「女は自分以外のものにはなれないのである。というより実にお手軽に『自分自身』になりきるのだ」

- 1925年1月14日~1970年11月25日
- 日本出身
- 小説家、劇作家、評論家、政治活動家
- 『仮面の告白』『金閣寺』などで戦後日本文学を代表する存在となり、国内外で高い評価を得た。美と死を主題に独自の美学を追求し、最期は自衛隊駐屯地で割腹自殺を遂げた。文学と行動を一致させた生き様で今なお強い影響を与えている。
原文
「女は自分以外のものにはなれないのである。というより実にお手軽に『自分自身』になりきるのだ」
解説
この言葉は、三島由紀夫が女性の自己実現のあり方について鋭い観察を示したものである。女性は、自己を偽ったり、別の何かになろうと苦闘することなく、自然に、あっさりと「自分自身」になりきるという指摘がなされている。ここでは、女性の自己受容の迅速さと自然さが、男性の複雑な自己形成への苦悩と対比される形で語られている。

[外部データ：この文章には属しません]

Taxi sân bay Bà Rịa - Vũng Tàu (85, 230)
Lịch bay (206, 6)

三島は、人間存在における自己の演技性と本質性に深い関心を持っていた。男性がしばしば、理想や他者の期待に応えるために自己を偽り、演じながら苦しむのに対し、女性はより本能的に、また無理なく自己であることができるという認識を持っていた。この言葉は、三島が描く女性の強さと自然さへの一種の羨望と畏敬を象徴している。
現代においても、この洞察は生きている。たとえば、自己表現やアイデンティティに悩む現代人にとって、自分自身であることの難しさと、自然体で生きることの価値は大きなテーマとなっている。三島のこの言葉は、本来の自己を無理なく生きる女性のあり方に、存在論的な真実を見出し、自己をめぐる現代的な葛藤に対する一つの鋭い視点を示しているのである。